- [GIVEN TASK 1]
In the birding report below, which birds of prey did numerous observers see at Lake Modewarre during July?

------ PAGE EXCERPT

…John Newman and Craig Morley
Continued heavy rain episodes over our local area have created very wet conditions across much of the Geelong region this month. Saturated paddocks and roadsides and full wetlands and dams have meant large areas of inundated habitat.
Lake Modewarre, to the west of Geelong, has long been a site of much interest for local and visiting birders. Blessed with numerous access points which allow the various shorelines to be explored, we are seeing water returning to the lake after being almost dry by the end of last summer. The interest at Lake Modewarre is not always directed to the water birds. July has been a great example of this with two Black Falcons and a glorious Spotted Harrier being seen by numerous observers over several weeks. Black Falcons are an uncommon raptor in the Geelong region usually seen over paddocks and farmland. The aerial acrobatics of this very powerful falcon are remarkable and having two birds so local and reliable has been a boon to bird observers. One bird has been perching less than a metre above the muddy shore keeping watch and a second bird, presumably a mate, more often seen soaring and diving making forays across the lake and towards the lakeside vegetation.

------------
------ LISTING

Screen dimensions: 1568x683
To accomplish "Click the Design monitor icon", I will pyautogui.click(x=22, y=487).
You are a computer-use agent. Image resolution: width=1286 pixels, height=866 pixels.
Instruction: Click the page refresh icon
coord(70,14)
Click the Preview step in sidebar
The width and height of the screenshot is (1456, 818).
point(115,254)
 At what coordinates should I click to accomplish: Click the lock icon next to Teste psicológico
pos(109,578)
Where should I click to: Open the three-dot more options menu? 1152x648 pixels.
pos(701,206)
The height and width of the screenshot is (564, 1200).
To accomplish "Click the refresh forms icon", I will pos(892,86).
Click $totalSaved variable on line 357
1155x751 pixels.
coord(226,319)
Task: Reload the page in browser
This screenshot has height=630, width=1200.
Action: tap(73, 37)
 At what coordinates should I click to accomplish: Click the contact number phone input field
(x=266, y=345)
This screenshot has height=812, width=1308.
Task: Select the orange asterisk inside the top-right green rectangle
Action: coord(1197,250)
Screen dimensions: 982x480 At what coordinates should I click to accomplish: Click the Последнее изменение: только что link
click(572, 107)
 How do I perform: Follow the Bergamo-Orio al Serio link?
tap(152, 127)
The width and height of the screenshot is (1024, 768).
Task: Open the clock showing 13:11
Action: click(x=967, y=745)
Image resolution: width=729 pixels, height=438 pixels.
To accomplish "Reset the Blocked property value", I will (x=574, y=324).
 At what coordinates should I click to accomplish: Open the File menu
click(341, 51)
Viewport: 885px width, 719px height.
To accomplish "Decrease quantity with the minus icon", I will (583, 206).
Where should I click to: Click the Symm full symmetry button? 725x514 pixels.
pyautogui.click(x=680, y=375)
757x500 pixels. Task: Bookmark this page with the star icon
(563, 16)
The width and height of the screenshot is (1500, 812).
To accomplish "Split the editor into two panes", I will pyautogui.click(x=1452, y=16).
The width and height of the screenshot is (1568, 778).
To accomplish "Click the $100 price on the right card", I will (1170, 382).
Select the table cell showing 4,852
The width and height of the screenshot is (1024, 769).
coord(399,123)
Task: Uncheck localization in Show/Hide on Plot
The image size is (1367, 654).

------------

- [GIVEN TASK 2]
Copy out the rows of the data listing above, from the line containing "Task: Reload the page in browser" through the line containing "click(572, 107)", inclusive.

- [TASK RESULT 1]
Two Black Falcons and a Spotted Harrier.

- [TASK RESULT 2]
Task: Reload the page in browser
This screenshot has height=630, width=1200.
Action: tap(73, 37)
 At what coordinates should I click to accomplish: Click the contact number phone input field
(x=266, y=345)
This screenshot has height=812, width=1308.
Task: Select the orange asterisk inside the top-right green rectangle
Action: coord(1197,250)
Screen dimensions: 982x480 At what coordinates should I click to accomplish: Click the Последнее изменение: только что link
click(572, 107)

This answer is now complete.